Directions: Please repeat exactly the lines from the one containing "Instruction: Open the 10-K filed 2021-10-29" through the last line of the records below, leaving out any pictures.

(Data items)
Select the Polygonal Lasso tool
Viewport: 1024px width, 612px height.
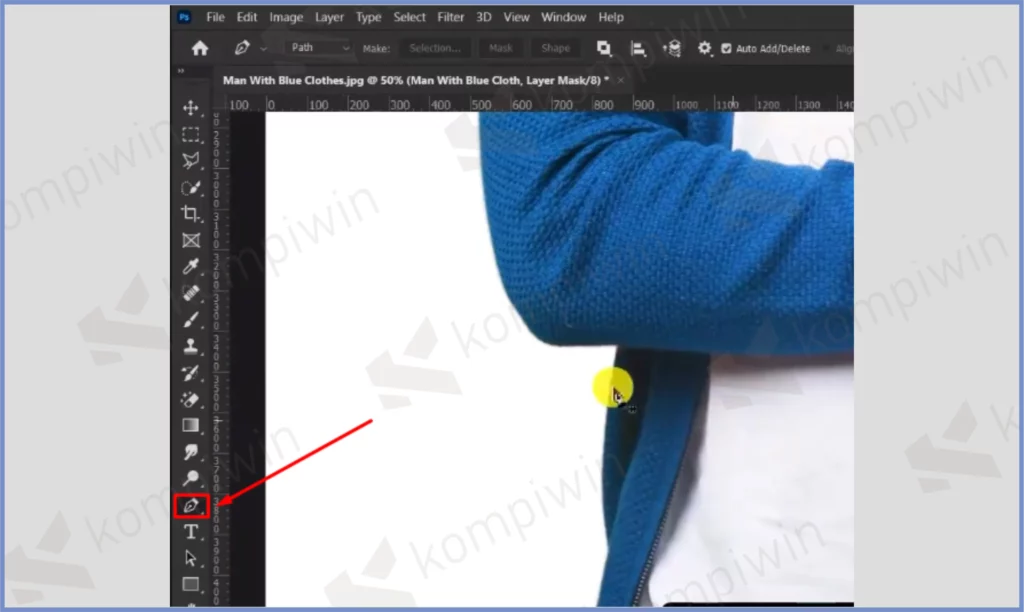tap(190, 160)
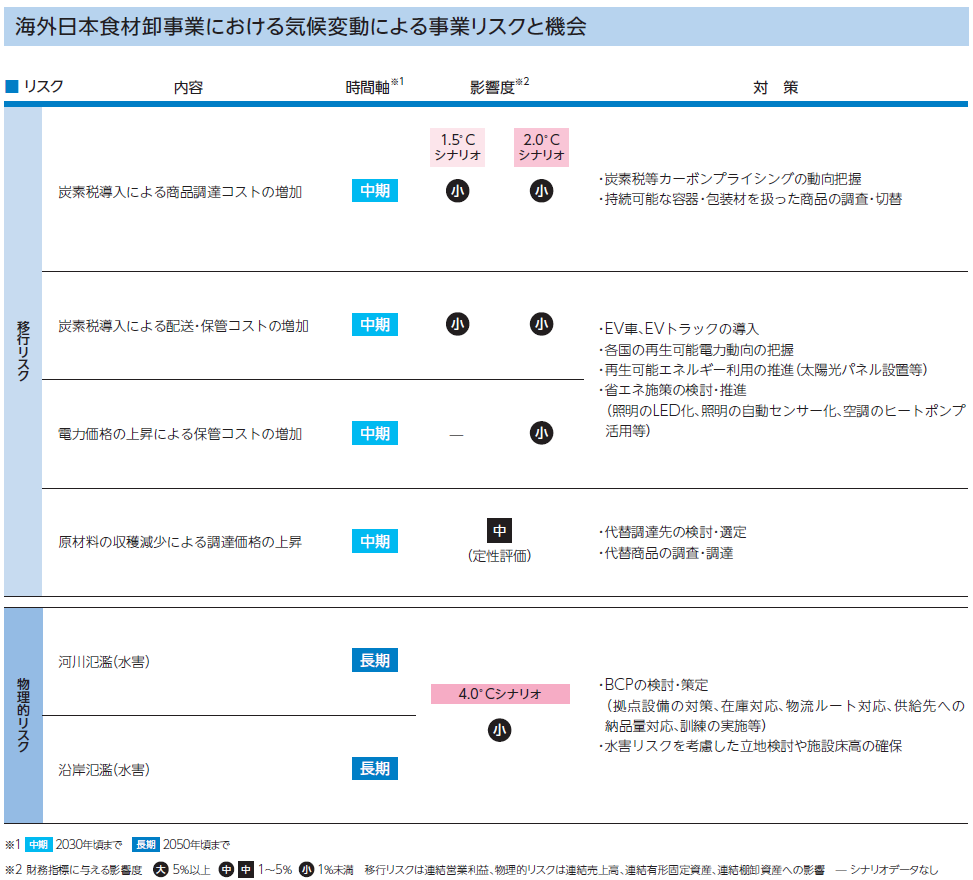Select the 小 icon under 2.0°C for 配送・保管コスト

pyautogui.click(x=541, y=323)
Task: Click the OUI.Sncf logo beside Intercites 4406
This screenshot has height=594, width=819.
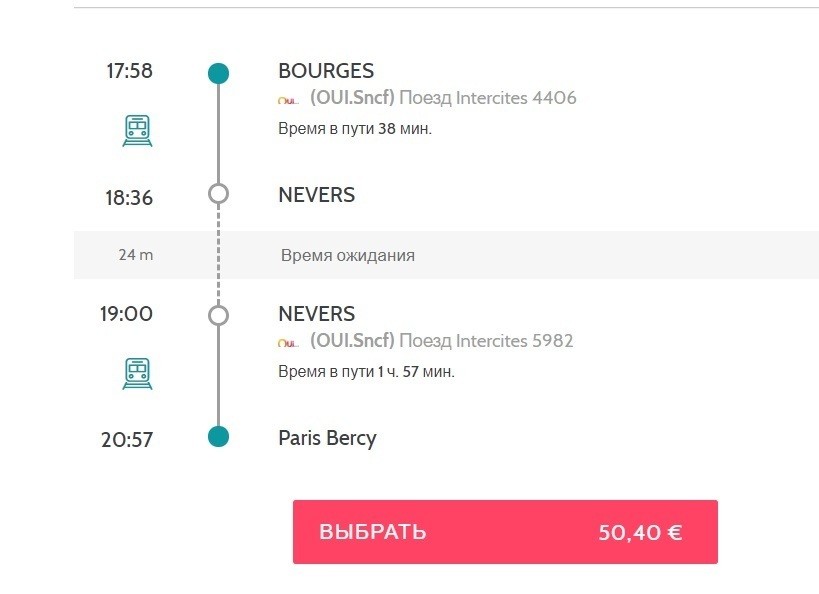Action: point(288,99)
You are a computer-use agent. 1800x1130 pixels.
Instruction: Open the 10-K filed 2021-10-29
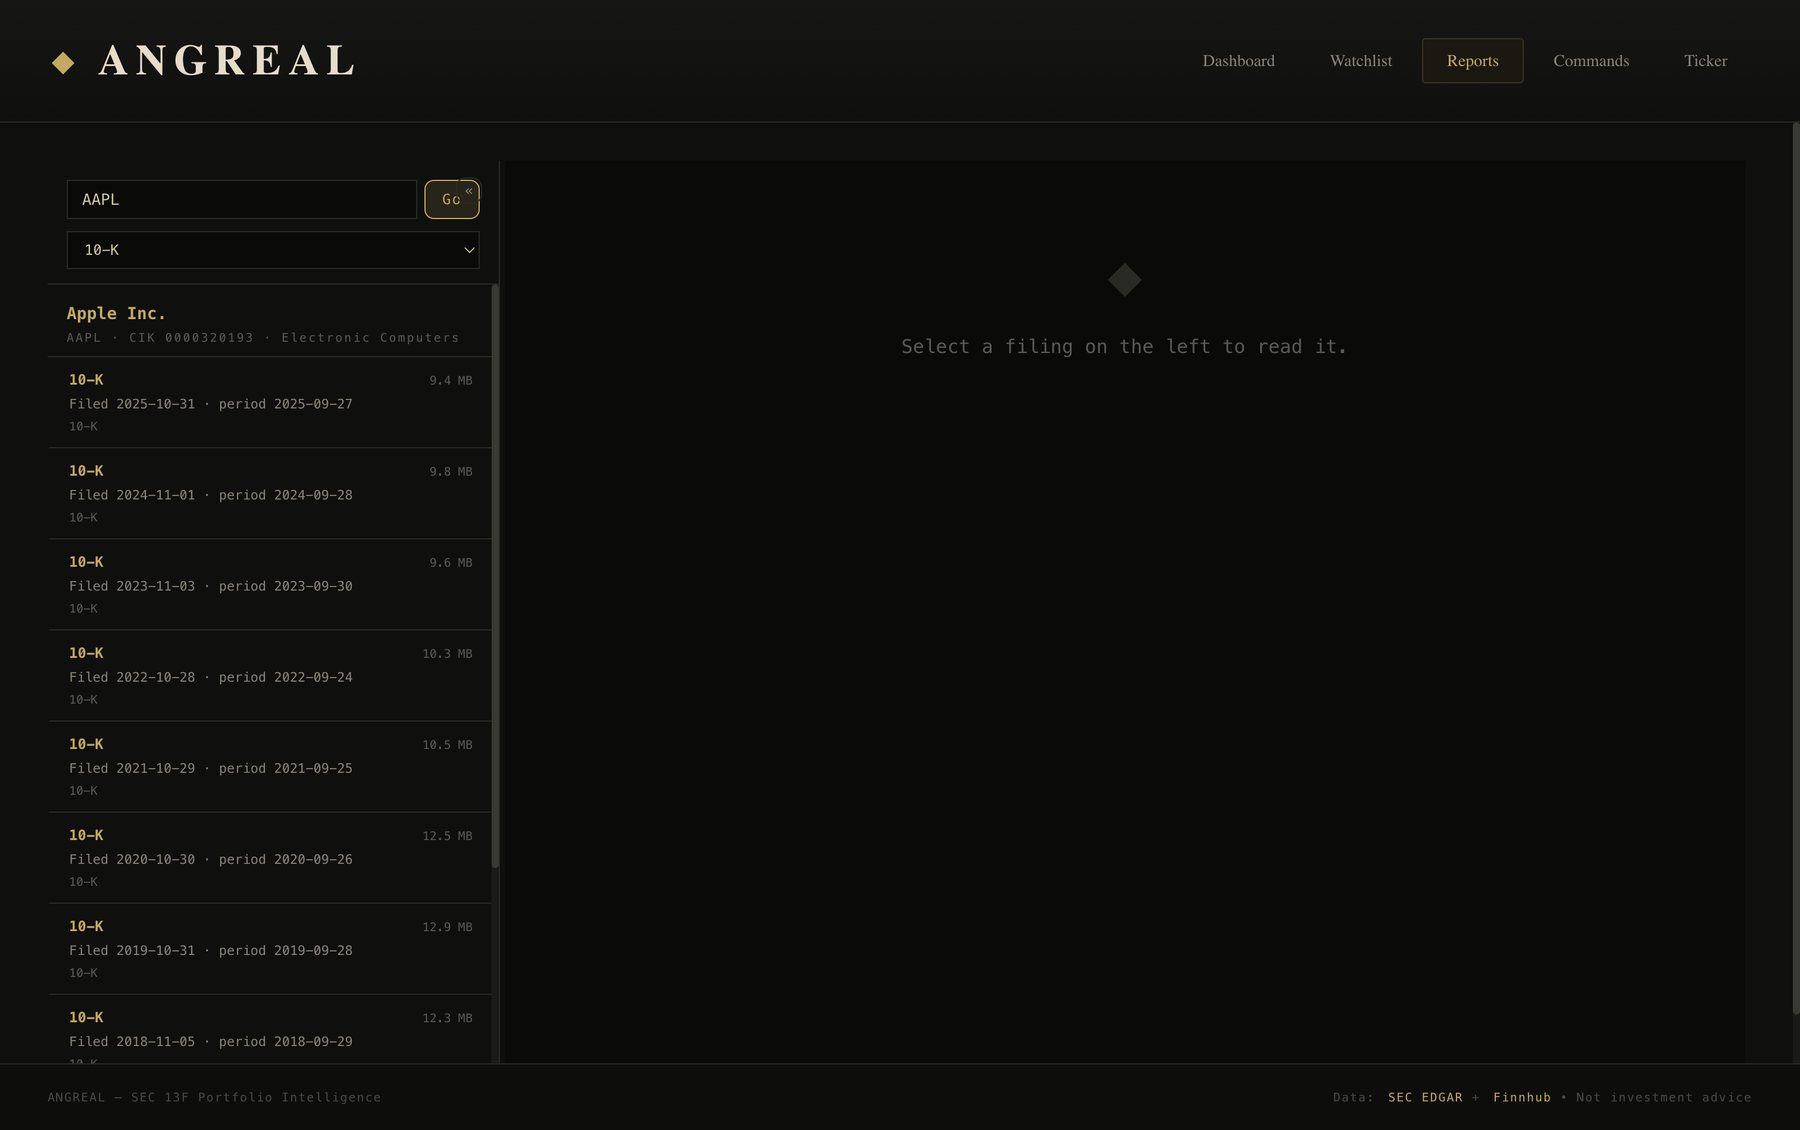click(x=270, y=766)
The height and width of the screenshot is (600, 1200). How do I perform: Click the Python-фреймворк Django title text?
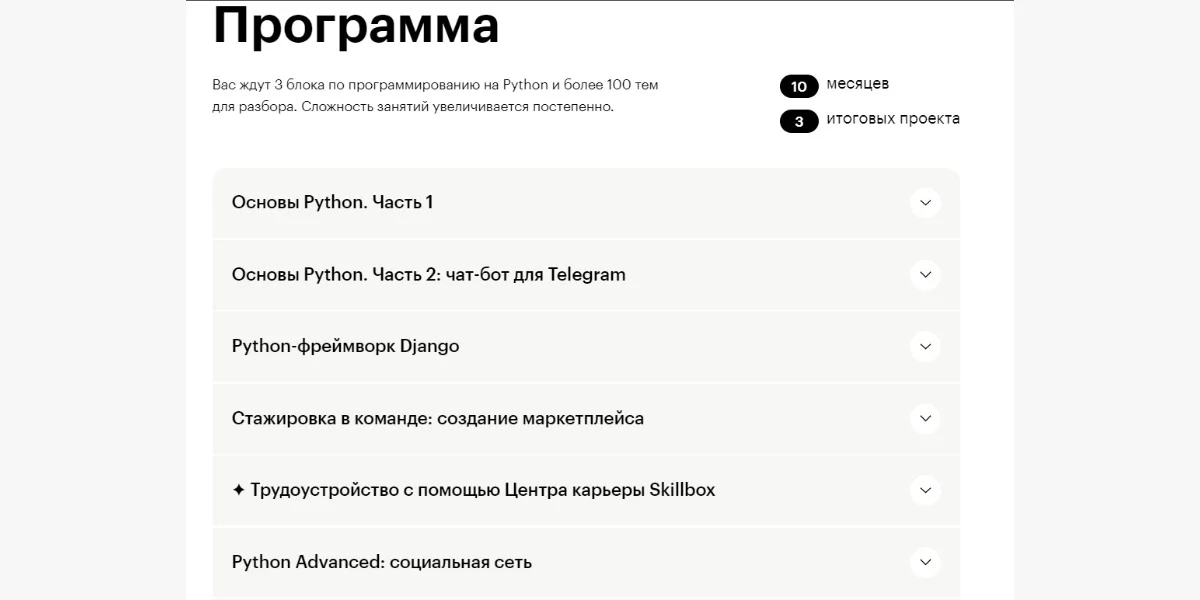[x=345, y=346]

Response to this exercise:
Instruction: Open the 10-K filed 2021-10-29
click(x=270, y=766)
The height and width of the screenshot is (600, 1200). How do I perform: Click the Python-фреймворк Django title text?
[x=345, y=346]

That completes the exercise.